Il y’a plus d’une trentaine année, le hip-hop faisait ses premiers pas au Cameroun. Cette musique à la fois enivrante et envoûtante par ces codes décalés : des paroles révolutionnaires, et un visuel qui brise les standards, a beaucoup évolué. Parmi les jeunes qui se sont battus, qui ont su redorer l’image de ce mouvement : NGADJUI TOKO Didier s’illustre par un parcours plein d’engagement et de foi.



Née au Cameroun dans les années 80, DIDIER TOKO est un artiste et réalisateur amoureux de la musique urbaine depuis toujours. Tour à tour passionné, fan, artiste, entrepreneur culturel, directeur artistique, il a su peu à peu bâtir un empire dans son domaine et marquer à jamais de son empreinte le domaine de l’art et plus particulièrement du hip hop camerounais préparant ainsi le terrain aux générations futures. Rétrospective sur un parcours inspirant et plus qu’édifiant.
Il grandit à EKOUNOU, quartier populaire de Yaoundé au début des années 90. Il a eu comme plusieurs jeunes de son époque, la fièvre du hip-hop aux travers des groupes comme PUBLIC ENEMY, BIG DADDY KANE, NWA, KOOL G RAP pour ne citer que ceux-là. Cette musique puissante venue des U.S.A. le séduit directement et il s’y est accroché jusqu’aujourd’hui. Il fait ses débuts dans le rap aux côtés de célèbre groupe comme MALEKUM FU par le biais de son cousin EZEKIEL. Quelques années plus tard, il se retrouve à Douala, la ville qui transforme son destin à jamais.

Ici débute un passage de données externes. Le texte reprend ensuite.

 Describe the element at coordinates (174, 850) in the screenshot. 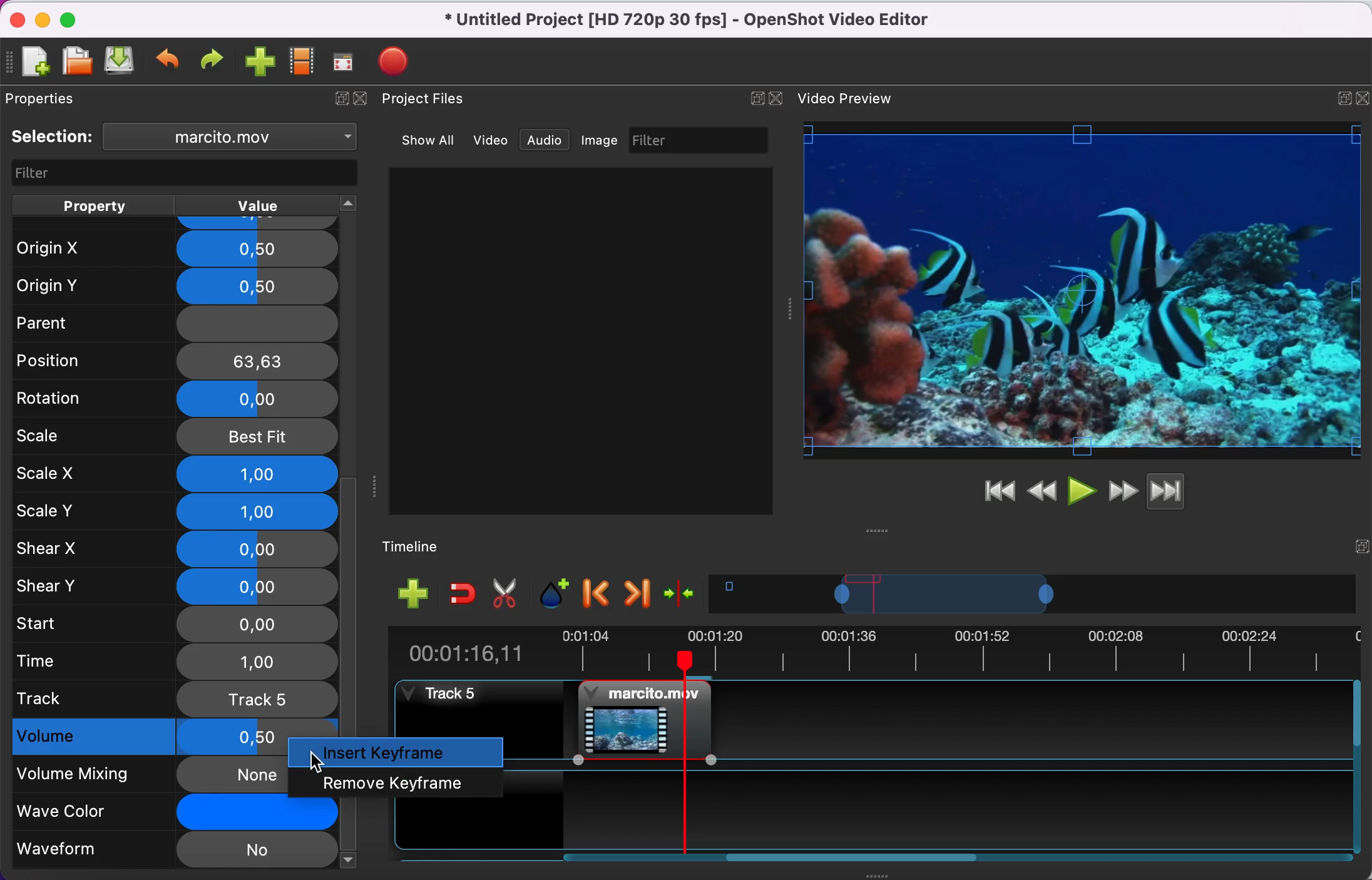

I see `waveform no` at that location.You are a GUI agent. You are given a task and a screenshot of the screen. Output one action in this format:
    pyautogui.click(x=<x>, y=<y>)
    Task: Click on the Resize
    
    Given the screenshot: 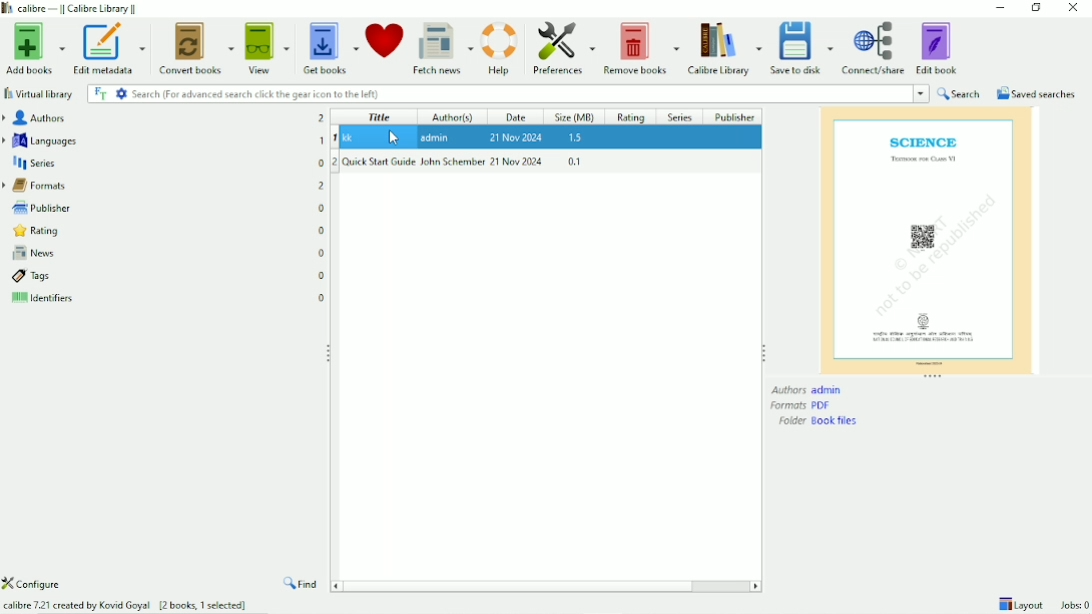 What is the action you would take?
    pyautogui.click(x=764, y=352)
    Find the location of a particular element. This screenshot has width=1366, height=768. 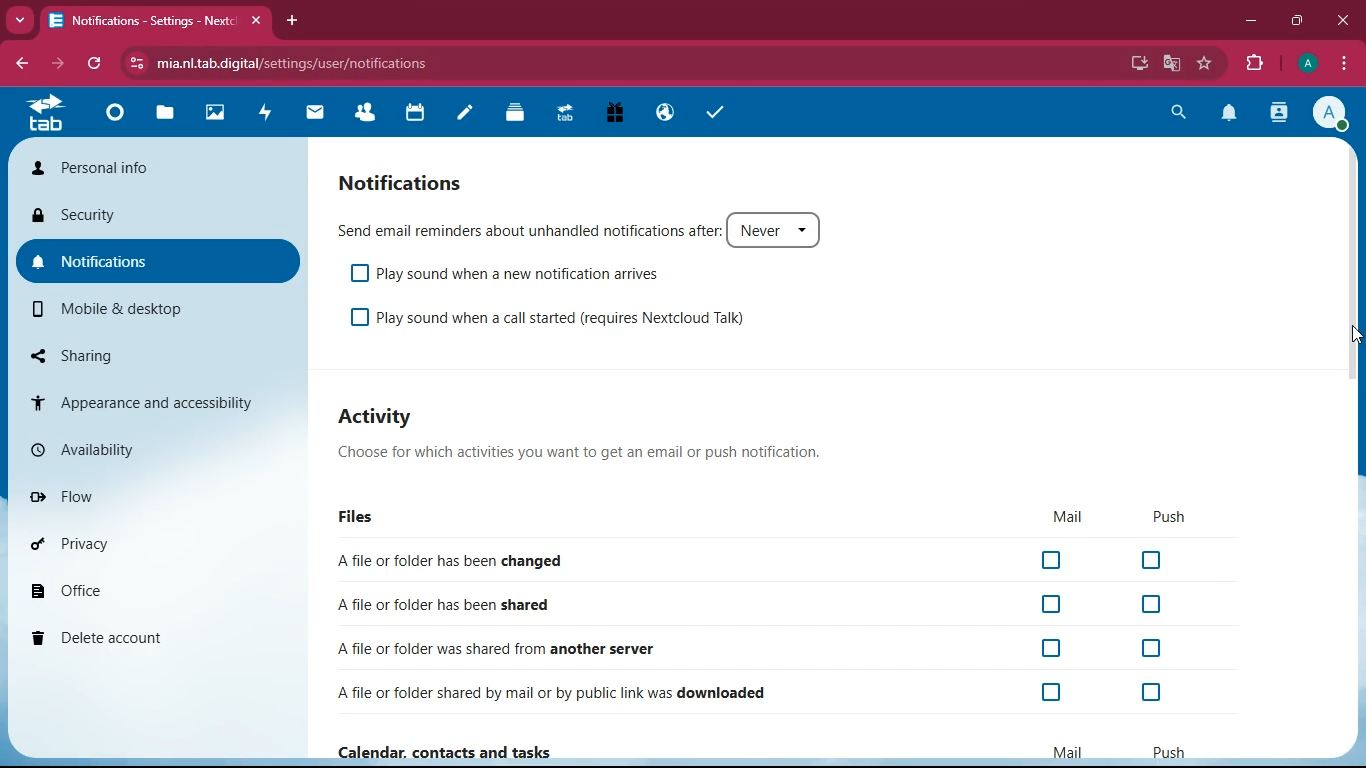

Send email reminders about unhandled notifications after: is located at coordinates (528, 231).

Dans la capitale économique, il allie études à l’université de Douala et passion. Il continue avec des groupes comme MÉDIUM DE SANCTUM de DIGITAL puis BABYLON SQUAD. Fort de l’expérience acquise après tant de collaboration et l’ organisation avec son partenaire de toujours ABIKO AKA TCINUZ des concerts et de petits événements culturels, il décide en 2006 de lancer avec quelque fou et dingue de l’art, l’agence de communication dédiée à la production graphique et évènementiel SENSCOM dont il est le directeur artistique. Didier, le rassembleur s’entoure de jeunes passionnés de l’art : son, dessin, graphisme, vidéo, animation tout y passe. À force de travail, de détermination et une bonne dose de passion, il parvint à inscrire définitivement son nom en lettre d’or dans le paysage culturel camerounais.

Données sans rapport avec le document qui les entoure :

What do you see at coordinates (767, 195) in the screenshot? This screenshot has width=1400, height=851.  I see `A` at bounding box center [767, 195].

En 2011, il cofonde le premier festival de hip-hop au Cameroun : le très mythique et prestigieux DOUALA HIP HOP FESTIVAL. Devenu en neuf ans, le principal festival de culture urbaine d’Afrique central, Didier TOKO n’entend pas s’arrêter là. Son souci demeure la promotion de l’art dans sa globalité et la mise en lumière des nouveaux talents du monde artistique. Le festival changera d’appellation, cette année, il faudra maintenant s’habituer au DOUALA MUSIC’ART FESTIVAL. Il mettra en scène des concepts nouveaux comme le STREET WEAR MARKET, LE STREET ART PERFOMANCE etc …


L’esprit vif et créatif, d’artiste passionné au promoteur culturel talentueux, DIDIER TOKO n’a pas fini de nous faire rêver. Il est le symbole d’une jeunesse qui ose, qui persévère et qui va au bout de ces rêves. Ici, la fameuse phrase toujours plus loin toujours plus haut prend définitivement tout son sens.